● EXERCISE OBJECTIVE
Render the data below as a JSON list of strings, one per line and skipping blank lines, starting at the first line and ending at the line that contains "(x=1332, y=14)".

● RECORDS SUPPLIED

════════════════════

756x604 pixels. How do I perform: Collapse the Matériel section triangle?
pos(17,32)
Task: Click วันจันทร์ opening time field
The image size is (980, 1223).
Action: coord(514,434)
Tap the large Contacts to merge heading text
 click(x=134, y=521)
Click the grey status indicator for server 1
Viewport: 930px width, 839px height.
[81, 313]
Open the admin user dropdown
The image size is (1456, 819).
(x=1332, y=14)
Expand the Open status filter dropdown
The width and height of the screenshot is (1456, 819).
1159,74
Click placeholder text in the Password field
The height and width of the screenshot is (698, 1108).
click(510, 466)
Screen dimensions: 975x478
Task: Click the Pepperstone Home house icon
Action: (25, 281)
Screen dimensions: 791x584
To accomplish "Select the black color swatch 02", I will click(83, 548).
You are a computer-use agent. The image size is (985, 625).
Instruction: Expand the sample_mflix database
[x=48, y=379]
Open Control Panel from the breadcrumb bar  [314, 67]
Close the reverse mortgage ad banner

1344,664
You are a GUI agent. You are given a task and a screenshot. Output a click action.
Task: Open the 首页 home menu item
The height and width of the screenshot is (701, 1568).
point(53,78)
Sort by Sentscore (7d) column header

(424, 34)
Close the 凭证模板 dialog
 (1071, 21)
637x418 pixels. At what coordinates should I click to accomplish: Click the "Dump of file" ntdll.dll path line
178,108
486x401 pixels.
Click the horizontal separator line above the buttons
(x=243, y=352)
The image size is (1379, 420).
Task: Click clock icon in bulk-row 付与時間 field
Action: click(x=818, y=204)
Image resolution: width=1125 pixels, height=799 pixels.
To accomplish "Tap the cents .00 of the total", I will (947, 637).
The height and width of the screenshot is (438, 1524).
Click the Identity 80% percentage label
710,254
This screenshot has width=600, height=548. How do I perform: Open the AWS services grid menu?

════════════════════

● FINAL RESULT
[
  "756x604 pixels. How do I perform: Collapse the Matériel section triangle?",
  "pos(17,32)",
  "Task: Click วันจันทร์ opening time field",
  "The image size is (980, 1223).",
  "Action: coord(514,434)",
  "Tap the large Contacts to merge heading text",
  " click(x=134, y=521)",
  "Click the grey status indicator for server 1",
  "Viewport: 930px width, 839px height.",
  "[81, 313]",
  "Open the admin user dropdown",
  "The image size is (1456, 819).",
  "(x=1332, y=14)"
]